-- start EXERCISE MATERIALS --
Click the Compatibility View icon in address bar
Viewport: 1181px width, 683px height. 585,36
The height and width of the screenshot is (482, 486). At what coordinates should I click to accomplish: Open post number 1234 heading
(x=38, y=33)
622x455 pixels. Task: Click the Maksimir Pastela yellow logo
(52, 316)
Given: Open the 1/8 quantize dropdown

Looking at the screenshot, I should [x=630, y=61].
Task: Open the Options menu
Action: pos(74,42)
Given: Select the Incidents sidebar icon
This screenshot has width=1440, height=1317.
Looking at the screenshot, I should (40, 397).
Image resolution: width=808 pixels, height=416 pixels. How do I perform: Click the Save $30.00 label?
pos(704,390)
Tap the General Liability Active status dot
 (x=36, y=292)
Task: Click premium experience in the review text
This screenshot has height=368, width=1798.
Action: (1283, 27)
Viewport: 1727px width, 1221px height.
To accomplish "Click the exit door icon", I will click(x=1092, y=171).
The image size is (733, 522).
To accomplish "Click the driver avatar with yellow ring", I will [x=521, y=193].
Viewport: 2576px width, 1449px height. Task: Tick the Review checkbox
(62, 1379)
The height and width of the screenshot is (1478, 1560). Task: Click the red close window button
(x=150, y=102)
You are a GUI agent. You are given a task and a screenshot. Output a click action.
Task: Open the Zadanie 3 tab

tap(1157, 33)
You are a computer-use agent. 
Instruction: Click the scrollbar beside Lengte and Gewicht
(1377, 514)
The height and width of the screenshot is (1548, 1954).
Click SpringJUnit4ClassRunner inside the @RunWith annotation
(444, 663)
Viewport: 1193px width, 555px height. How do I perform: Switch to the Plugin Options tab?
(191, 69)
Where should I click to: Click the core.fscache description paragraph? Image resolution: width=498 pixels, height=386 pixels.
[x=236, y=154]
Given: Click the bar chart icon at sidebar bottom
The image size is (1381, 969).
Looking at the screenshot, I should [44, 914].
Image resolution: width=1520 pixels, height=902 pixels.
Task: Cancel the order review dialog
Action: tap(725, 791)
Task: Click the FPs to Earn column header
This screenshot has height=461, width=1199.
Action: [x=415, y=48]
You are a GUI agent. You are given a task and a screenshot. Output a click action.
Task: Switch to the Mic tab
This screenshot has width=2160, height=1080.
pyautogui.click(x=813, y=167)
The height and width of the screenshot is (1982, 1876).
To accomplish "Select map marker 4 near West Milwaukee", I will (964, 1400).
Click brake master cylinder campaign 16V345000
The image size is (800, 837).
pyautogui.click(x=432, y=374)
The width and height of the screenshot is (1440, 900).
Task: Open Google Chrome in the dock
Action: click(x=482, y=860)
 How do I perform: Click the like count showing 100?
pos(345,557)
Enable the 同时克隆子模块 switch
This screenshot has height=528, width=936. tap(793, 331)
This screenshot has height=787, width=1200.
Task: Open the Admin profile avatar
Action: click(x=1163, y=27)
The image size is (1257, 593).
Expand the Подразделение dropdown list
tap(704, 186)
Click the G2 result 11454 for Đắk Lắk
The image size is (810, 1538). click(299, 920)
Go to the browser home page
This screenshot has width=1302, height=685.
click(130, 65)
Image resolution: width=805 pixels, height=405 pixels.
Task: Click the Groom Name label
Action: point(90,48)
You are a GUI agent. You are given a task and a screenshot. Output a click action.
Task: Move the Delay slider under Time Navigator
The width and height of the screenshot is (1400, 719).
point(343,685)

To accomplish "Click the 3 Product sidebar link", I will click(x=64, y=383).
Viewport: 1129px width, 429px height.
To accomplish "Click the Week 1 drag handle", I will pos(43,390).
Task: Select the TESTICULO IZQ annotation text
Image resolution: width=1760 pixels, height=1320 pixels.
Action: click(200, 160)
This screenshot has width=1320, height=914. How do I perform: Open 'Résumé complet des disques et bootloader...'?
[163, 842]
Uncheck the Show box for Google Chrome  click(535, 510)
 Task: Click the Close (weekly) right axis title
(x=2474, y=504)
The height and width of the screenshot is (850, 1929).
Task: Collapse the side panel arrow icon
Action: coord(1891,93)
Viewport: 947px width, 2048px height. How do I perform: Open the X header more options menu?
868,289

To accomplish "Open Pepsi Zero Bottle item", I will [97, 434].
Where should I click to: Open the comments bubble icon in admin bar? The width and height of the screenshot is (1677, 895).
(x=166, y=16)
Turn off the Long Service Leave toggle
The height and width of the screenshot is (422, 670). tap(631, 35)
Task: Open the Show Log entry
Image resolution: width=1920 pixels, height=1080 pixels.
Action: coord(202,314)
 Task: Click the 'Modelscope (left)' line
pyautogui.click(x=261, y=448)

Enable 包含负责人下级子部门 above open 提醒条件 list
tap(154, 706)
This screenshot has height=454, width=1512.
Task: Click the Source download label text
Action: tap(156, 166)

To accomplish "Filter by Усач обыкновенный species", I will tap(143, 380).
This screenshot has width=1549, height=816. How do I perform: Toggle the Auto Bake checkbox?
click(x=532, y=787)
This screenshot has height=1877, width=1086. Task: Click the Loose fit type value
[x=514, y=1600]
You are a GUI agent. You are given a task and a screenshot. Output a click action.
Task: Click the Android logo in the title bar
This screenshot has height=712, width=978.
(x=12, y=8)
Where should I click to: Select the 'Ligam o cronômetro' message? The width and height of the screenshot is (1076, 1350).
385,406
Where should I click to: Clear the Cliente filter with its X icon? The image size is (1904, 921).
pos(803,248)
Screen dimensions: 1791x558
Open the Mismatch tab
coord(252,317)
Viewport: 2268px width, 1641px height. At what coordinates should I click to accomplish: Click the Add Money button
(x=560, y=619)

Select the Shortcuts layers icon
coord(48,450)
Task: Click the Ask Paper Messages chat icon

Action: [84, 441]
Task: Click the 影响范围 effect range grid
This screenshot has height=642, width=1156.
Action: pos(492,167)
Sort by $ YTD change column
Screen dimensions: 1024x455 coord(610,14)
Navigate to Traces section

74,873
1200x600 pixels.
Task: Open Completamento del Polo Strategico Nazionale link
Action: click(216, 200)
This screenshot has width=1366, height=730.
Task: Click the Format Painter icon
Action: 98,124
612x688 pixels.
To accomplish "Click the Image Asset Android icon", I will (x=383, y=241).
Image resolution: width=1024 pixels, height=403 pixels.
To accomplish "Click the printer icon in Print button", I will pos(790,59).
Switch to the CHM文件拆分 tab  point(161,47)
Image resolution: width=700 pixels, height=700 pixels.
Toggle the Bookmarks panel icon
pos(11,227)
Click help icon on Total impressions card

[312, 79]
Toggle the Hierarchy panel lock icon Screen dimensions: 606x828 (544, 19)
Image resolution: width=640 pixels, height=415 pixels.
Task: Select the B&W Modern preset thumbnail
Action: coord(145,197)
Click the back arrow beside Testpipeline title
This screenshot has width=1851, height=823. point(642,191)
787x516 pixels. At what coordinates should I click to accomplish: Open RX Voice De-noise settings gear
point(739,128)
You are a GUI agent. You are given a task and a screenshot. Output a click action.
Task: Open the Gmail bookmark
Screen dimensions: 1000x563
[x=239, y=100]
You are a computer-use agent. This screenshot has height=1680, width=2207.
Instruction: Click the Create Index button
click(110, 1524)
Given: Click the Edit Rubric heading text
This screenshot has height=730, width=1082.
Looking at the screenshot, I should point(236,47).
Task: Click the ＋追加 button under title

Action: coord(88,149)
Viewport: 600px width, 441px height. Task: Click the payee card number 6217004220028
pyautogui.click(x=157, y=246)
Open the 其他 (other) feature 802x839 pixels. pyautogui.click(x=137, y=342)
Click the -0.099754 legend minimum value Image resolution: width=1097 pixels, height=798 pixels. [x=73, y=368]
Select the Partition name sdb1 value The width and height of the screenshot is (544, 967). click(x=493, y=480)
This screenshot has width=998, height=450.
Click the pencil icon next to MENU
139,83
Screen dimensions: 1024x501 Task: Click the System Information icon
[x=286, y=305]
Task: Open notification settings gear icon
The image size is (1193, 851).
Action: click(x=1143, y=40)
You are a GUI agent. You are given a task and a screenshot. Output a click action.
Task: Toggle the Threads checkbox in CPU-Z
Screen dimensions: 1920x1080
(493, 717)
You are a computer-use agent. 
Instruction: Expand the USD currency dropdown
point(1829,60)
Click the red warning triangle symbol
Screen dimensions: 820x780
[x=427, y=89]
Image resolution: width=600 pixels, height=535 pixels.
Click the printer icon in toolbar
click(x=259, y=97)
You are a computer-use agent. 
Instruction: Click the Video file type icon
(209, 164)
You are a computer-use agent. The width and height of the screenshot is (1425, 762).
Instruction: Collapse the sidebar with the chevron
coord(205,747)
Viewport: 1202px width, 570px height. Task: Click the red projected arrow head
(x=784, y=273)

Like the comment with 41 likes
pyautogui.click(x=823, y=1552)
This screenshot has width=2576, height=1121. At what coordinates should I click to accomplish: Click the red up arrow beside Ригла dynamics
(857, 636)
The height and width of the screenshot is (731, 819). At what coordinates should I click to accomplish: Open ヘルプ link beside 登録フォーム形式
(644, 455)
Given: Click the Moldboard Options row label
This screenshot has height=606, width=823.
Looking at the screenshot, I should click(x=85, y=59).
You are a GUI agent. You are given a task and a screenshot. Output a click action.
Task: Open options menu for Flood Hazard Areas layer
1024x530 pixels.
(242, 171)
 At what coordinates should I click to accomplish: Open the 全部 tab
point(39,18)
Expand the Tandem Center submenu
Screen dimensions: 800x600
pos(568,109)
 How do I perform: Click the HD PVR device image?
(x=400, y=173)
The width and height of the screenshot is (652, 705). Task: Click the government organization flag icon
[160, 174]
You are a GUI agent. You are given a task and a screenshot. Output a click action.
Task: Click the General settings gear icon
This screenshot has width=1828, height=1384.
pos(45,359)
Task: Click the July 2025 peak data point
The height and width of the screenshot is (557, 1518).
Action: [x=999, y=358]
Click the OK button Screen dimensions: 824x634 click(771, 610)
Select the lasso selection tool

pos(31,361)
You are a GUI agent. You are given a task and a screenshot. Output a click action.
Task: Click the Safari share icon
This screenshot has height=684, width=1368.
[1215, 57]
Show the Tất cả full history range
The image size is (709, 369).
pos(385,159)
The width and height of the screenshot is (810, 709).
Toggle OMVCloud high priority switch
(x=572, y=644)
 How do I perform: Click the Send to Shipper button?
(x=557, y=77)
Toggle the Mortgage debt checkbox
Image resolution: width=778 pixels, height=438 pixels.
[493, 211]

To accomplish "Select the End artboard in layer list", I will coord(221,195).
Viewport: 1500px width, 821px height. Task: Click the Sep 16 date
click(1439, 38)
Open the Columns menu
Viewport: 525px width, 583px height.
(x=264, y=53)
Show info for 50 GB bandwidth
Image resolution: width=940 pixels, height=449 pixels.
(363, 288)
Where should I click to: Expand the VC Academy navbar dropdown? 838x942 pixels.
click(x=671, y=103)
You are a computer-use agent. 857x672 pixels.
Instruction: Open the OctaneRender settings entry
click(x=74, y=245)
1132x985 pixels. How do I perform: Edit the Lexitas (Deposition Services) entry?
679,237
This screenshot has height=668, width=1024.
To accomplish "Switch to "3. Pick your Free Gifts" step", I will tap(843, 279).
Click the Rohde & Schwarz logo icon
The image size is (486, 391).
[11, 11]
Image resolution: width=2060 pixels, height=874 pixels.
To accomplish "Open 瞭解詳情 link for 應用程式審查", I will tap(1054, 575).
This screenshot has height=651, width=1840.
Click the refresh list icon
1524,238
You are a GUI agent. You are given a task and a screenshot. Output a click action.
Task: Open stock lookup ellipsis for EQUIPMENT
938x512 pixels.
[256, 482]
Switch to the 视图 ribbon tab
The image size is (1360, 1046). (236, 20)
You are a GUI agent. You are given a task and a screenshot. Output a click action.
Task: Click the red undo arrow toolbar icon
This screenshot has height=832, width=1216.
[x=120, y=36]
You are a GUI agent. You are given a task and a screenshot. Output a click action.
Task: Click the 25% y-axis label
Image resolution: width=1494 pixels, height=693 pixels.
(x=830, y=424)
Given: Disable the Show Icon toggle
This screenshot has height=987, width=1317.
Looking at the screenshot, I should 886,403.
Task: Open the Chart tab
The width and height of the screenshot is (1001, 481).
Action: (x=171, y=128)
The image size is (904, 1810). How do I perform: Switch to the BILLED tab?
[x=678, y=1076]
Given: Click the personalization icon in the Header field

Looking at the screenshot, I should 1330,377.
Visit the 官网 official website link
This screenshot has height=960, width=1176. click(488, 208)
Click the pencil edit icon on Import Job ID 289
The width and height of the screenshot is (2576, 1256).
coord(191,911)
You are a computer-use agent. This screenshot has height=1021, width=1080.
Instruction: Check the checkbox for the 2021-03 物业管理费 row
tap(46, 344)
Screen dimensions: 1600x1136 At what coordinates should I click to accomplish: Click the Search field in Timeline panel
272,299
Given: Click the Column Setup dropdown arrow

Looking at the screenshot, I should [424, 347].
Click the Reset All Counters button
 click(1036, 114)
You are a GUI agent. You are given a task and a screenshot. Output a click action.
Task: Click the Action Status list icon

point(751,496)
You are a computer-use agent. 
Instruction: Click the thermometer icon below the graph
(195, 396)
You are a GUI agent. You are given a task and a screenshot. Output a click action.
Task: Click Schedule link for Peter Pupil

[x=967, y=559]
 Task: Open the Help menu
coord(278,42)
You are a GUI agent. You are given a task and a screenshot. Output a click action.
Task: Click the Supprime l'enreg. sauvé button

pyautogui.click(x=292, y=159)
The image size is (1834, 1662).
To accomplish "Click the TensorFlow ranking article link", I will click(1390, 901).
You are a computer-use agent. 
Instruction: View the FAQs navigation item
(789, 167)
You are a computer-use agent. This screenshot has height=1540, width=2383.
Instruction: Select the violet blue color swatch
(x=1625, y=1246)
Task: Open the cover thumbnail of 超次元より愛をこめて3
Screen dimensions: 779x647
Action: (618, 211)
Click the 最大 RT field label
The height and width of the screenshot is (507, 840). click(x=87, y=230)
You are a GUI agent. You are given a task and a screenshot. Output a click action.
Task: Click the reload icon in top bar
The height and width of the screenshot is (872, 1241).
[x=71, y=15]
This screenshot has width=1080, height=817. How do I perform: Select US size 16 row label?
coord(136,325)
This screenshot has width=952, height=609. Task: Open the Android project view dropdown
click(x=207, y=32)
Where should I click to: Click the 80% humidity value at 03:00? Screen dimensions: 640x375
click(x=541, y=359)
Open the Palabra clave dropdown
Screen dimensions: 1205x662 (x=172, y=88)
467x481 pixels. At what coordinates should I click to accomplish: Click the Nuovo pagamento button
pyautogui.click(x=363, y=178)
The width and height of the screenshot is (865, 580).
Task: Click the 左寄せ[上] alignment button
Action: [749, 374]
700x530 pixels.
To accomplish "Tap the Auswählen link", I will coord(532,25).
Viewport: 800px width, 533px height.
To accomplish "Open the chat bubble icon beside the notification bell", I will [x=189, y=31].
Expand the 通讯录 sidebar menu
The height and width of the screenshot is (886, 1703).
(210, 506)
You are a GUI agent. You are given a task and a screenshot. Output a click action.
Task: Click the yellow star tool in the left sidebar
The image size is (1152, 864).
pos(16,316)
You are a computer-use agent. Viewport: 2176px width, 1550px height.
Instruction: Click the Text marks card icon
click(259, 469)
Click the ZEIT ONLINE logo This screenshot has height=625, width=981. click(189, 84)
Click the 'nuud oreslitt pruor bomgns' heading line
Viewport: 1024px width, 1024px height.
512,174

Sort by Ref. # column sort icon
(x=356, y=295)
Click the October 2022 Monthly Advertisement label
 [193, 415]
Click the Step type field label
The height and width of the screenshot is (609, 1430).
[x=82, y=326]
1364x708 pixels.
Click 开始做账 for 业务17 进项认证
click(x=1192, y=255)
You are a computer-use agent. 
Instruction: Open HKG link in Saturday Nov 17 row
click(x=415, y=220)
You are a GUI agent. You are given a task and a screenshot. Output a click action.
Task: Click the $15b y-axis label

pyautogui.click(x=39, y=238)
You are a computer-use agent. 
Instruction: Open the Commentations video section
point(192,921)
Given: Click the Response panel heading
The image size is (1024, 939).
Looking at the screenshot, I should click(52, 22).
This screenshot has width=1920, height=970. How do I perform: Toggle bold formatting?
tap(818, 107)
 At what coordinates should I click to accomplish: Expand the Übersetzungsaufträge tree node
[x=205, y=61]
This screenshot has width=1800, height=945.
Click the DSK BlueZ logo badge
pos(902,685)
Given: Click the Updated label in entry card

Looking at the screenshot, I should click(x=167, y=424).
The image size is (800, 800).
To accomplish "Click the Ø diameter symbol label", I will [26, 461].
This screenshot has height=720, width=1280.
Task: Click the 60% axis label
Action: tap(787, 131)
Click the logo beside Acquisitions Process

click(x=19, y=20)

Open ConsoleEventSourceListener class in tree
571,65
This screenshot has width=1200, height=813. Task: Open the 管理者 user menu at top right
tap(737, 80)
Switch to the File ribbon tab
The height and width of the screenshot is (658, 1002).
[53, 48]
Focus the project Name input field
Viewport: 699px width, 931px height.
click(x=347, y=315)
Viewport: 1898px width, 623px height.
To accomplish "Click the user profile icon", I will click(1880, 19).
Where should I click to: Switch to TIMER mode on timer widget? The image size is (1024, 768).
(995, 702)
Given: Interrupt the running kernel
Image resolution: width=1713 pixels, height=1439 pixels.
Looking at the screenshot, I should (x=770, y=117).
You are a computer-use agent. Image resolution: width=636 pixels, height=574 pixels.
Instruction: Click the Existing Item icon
-- end EXERCISE MATERIALS --
- _WRITTEN EXERCISE_
Copy out, word for word, everything from the start of the records down to and including the line containing "Looking at the screenshot, I should (40, 397).".

- _SOLUTION BELOW_
Click the Compatibility View icon in address bar
Viewport: 1181px width, 683px height. 585,36
The height and width of the screenshot is (482, 486). At what coordinates should I click to accomplish: Open post number 1234 heading
(x=38, y=33)
622x455 pixels. Task: Click the Maksimir Pastela yellow logo
(52, 316)
Given: Open the 1/8 quantize dropdown

Looking at the screenshot, I should [x=630, y=61].
Task: Open the Options menu
Action: pos(74,42)
Given: Select the Incidents sidebar icon
This screenshot has width=1440, height=1317.
Looking at the screenshot, I should (40, 397).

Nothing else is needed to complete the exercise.